In the 16th year of the Jianwu era (40 AD), Jiaozhi (交阯; WD: Chiao-chih) woman Zheng Ce (徵側; SV: Trưng Trắc) and her younger sister Zheng Er (徵貳; SV: Trưng Nhị) rebelled and attacked the commandery['s strongholds]. As for Zheng Ce, she was the daughter of the Luo general of Miling prefecture (麊泠; SV: Mê Linh). She was married as wife to Shi Suo (詩索; SV: Thi Sách), a man in Zhouyuan (朱鳶; SV: Chu Diên). She/he(?) was/They were(?) remarkably heroic and couragerous. Su Ding (蘇定; WD: Su Ting), the administrator of Jiaozhi restrained her (them?) with law; Ce became infuriated, rebelled, and attacked. Thus, the barbarians in Jiuzhen (九眞; WD Chiu-chen), Rinan (日南; WD:Jih-nan), Hepu (合浦; WD: Hop'u) all supported her. All in all, she took sixty-five strongholds and established herself as queen. Jiaozhi's governor and administrators could but defend themselves. (Emperor) Guangwu thus decreed that Changsha (長沙; WD: Ch'ang-sha), Hepu, and Jiaozhi, all must furnish chariots and boats, repair roads and bridges, dredge obstructed waterways, and store foods and provisions. In the 18th year (42 CE), he dispatched Wave-Subduing General Ma Yuan (馬援 ; WD: Ma Yüan), Tower-ship General Duan Zhi (段志 ; WD: Tuan Chih) [and Household General Liu Long (劉隆; WD: Liu Long)], who led over 10,000 troops from Ch'ang-sha, Guiyang (桂陽; SV: Quế Dương); Lingling (零陵; SV: Linh Lăng); Cangwu (蒼梧; SV: Thương Ngô) on a punitive expedition. Summer next year (43 CE), in the fourth month, Ma Yuan devastated Jiaozhi, beheaded Zheng Ce, Zheng Er, and others; the rest all surrendered or scattered. He advanced and attacked the Jiuzhen's rebel Du Yang (都陽; SV: Đô Dương) and others, routing and subduing them. He exiled over 300 rebel leaders to Lingling. Thus the regions beyond the Ridge were entirely pacified.

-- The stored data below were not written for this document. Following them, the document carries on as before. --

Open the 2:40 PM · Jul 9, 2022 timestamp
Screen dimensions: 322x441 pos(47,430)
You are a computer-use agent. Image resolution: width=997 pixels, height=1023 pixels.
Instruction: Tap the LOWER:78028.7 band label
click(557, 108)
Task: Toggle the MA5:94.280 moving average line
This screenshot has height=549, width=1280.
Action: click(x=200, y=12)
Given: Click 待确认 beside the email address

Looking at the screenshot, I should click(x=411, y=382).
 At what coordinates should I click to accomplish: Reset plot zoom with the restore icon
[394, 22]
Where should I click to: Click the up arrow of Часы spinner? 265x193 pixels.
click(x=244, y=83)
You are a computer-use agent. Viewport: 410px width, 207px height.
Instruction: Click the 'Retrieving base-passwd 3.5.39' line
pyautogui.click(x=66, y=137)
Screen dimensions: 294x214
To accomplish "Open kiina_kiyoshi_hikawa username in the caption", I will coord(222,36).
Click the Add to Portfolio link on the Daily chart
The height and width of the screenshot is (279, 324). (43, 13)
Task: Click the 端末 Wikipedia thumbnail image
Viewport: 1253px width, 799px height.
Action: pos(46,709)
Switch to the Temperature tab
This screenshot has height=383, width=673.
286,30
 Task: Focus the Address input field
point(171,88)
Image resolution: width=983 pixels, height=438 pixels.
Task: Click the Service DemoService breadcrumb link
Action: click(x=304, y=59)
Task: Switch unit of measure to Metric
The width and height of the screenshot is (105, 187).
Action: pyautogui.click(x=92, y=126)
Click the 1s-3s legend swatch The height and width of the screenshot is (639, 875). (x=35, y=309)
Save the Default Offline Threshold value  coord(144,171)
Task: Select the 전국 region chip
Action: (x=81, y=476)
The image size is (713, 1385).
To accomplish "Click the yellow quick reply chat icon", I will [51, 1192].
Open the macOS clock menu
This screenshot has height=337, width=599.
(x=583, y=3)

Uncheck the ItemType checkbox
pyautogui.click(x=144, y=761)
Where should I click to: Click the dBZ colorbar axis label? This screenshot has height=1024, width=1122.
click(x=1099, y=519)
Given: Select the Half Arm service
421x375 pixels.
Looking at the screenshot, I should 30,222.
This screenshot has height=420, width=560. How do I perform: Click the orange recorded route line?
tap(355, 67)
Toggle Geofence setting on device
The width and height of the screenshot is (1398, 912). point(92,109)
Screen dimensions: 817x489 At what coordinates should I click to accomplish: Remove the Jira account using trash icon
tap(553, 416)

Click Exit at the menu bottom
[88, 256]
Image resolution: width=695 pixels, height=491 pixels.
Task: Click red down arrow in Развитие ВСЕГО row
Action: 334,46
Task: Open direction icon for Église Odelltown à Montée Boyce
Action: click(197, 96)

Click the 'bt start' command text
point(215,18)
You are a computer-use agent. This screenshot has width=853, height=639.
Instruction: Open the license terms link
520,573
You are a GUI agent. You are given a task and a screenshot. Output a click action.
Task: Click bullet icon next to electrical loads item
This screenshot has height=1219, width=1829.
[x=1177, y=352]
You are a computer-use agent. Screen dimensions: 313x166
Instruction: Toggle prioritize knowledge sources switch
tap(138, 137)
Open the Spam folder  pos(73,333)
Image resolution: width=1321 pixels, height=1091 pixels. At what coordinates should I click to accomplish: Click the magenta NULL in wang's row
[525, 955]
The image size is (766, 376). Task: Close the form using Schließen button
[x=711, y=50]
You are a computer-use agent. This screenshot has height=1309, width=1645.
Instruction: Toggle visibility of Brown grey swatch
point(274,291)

Chapter twenty-four, the biographies of Ma and some of his notable male descendants, had this parallel description:

Then Jiaozhi woman Zheng Ce and [her] younger sister Zheng Er rebelled; [they] attacked and the commandery was lost. The barbarians in Jiuzhen, Rinan, Hepu all supported [the Zheng sisters]. The rebels captured over sixty strongholds beyond the Ridge; Ce established herself as queen. Then a sealed decree honored Yuan as Wave-Subduing General, assigned Fule Marquis Liu Long as his assistant, dispatched Tower-ship general Duan Zhi, etc. southwards to attack Jiaozhi. When the army reached Hepu, Zhi fell ill and died; [the Emperor] decreed that Yuan command his [Zhi's] soldiers also. Then [Yuan's army] advanced along the coastline and the mountains, opening a path over thousands of li long. In the spring of the 18th [Jianwu] year (40 CE), [Yuan's] army reached up to Langbo (浪泊; SV: Lãng Bạc), fought with the rebels, routed them, decapitated thousands, [and] over tens of thousands surrendered. Yuan chased Zheng Ce to the Forbidden Gorge (禁谿; SV: Cấm Khê); defeated many times, the rebels then scattered and fled. The first month of next year (43 CE), Zheng Ce and Zheng Er were beheaded, their heads sent to Luoyang. Yuan was enfeoffed as Marquis of Xinsi, [his] fief [containing] three-thousand households. Yuan then slaughtered oxen, and distilled wines, and rewarded the soldiers [and] officers [for their] hard work...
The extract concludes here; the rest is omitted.